Have you been finding it tougher than usual to get a good night's sleep? Well, according to scientists, it could be down to the moon.
A paper published in Science Advances claimed that our sleep cycle changes during the lunar cycle.
The study - which was carried out by scientists from the University of Washington, Yale, and the National University of Quilmes in Argentina - says that in the days leading up to a full moon, people tend to get to sleep later and sleep for shorter periods.
Researchers used wrist monitors to track the sleep patterns of 98 participants living in three Toba-Qom indigenous communities in the province of Formosa, Argentina.
Each community differed in the amount of access it had to electricity during the study, with one rural area having no access at all, another rural group having limited access, and a community in an urban environment, which had full access.
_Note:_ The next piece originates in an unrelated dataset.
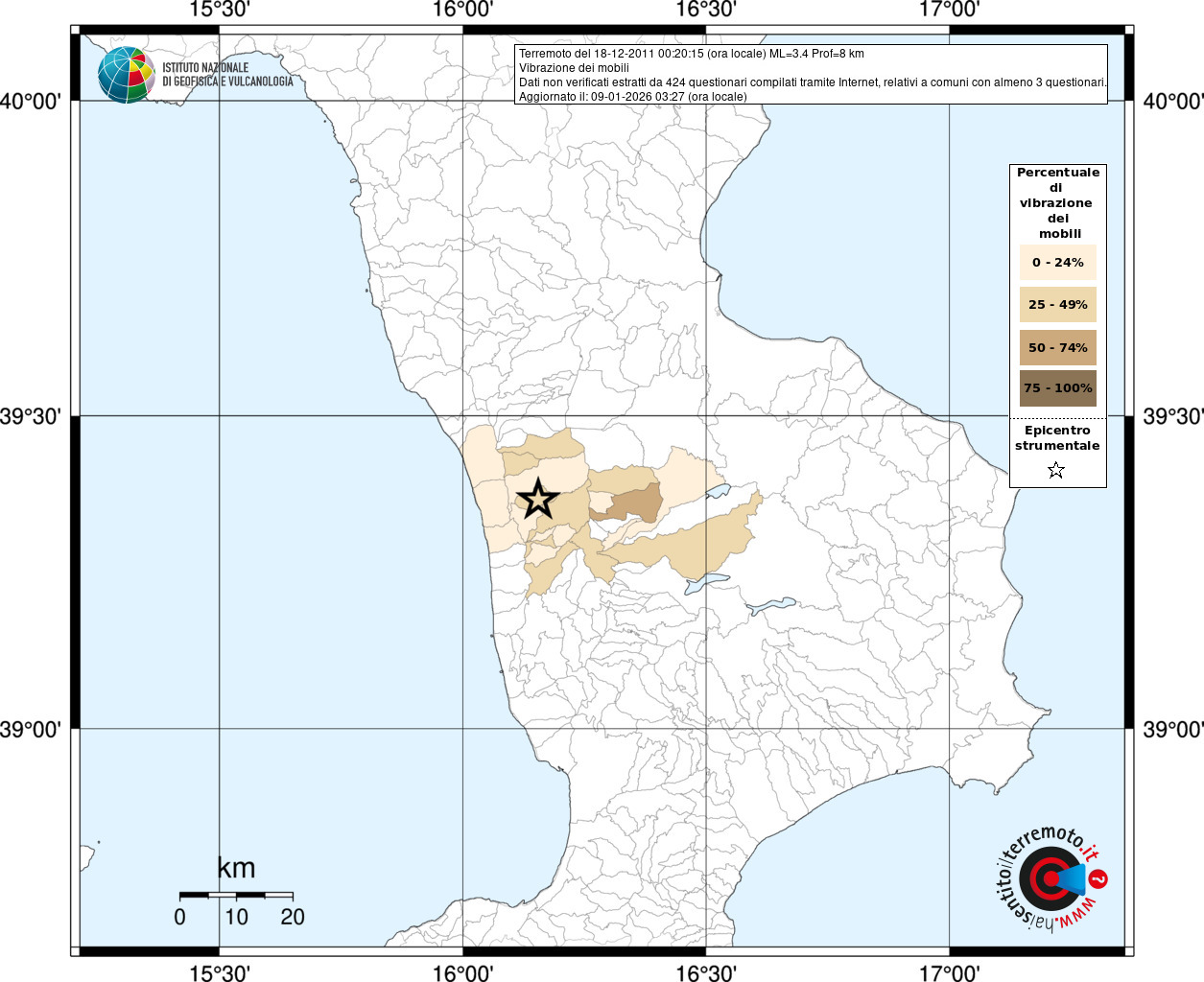Click the 'Vibrazione dei mobili' subtitle line

pyautogui.click(x=574, y=68)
This was then repeated in a separate study with 464 Seattle-area college students.
Researchers discovered that people who had more or less access to electricity both experienced the oscillations - though the differences were less pronounced in urban areas.
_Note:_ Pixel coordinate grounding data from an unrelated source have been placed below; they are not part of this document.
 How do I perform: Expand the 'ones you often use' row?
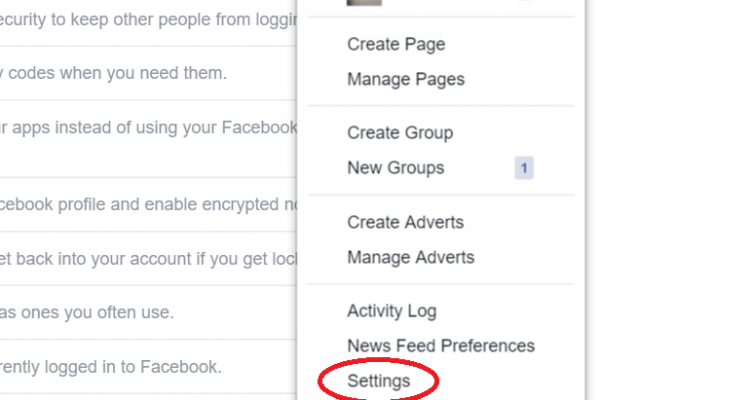(x=148, y=313)
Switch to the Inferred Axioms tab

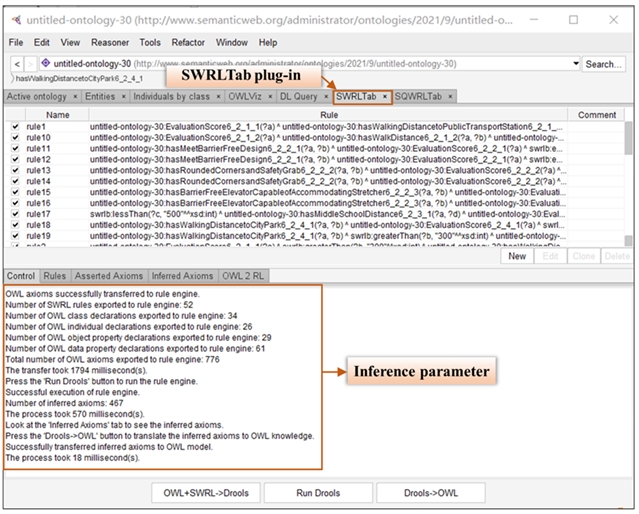(182, 275)
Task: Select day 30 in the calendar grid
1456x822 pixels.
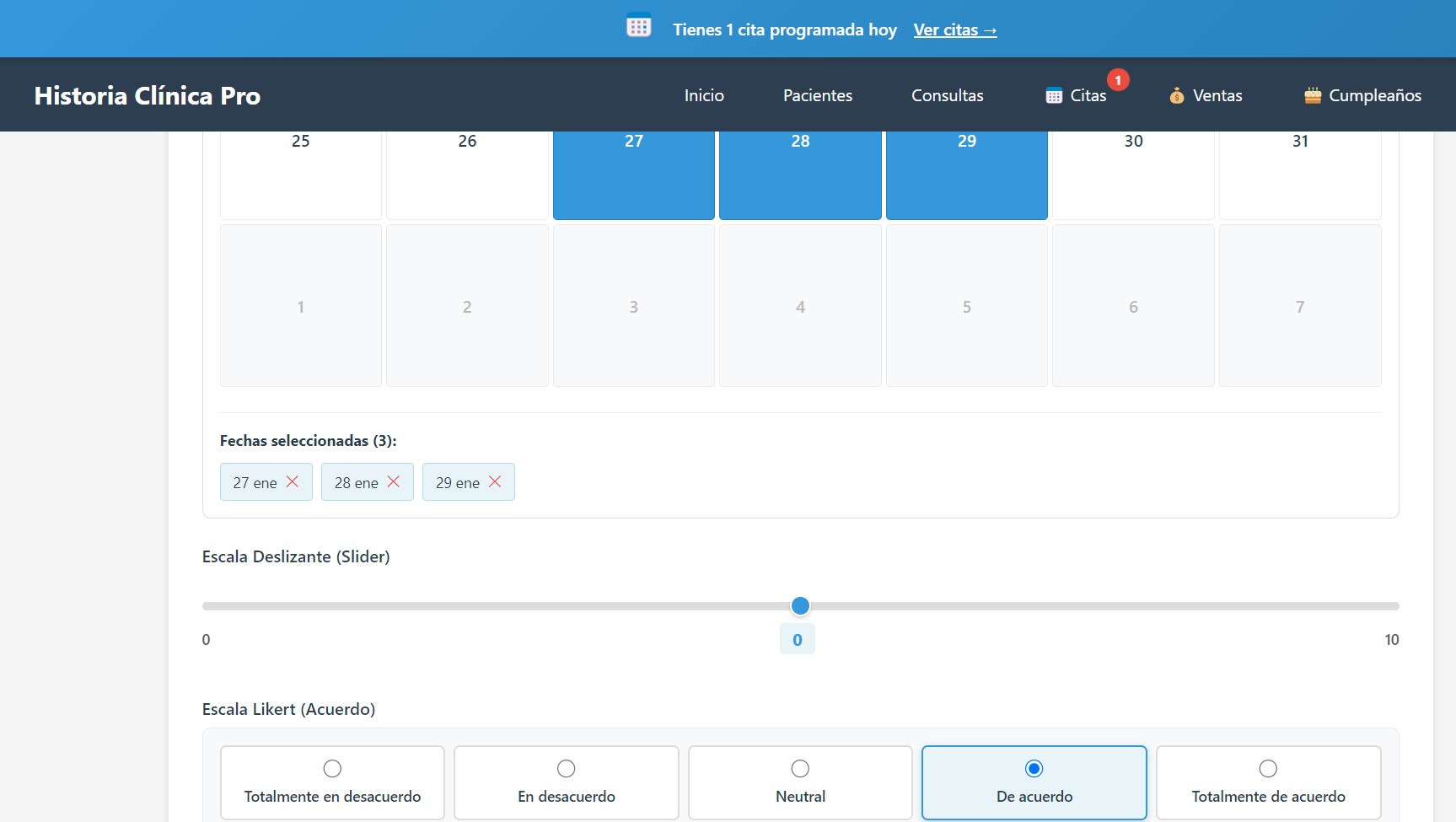Action: (x=1133, y=175)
In a statement, Professor Horacio de la Iglesia said: "We see a clear lunar modulation of sleep, with sleep decreasing and a later onset of sleep in the days preceding a full moon.
"And although the effect is more robust in communities without access to electricity, the effect is present in communities with electricity, including undergraduates at the University of Washington."
Lead author Dr Leandro Casiraghi said the phenomenon could be to do with how humans have evolved.
But he added it would need further investigation to understand it further.
He said: "We hypothesise that the patterns we observed are an innate adaptation that allowed our ancestors to take advantage of this natural source of evening light that occurred at a specific time during the lunar cycle.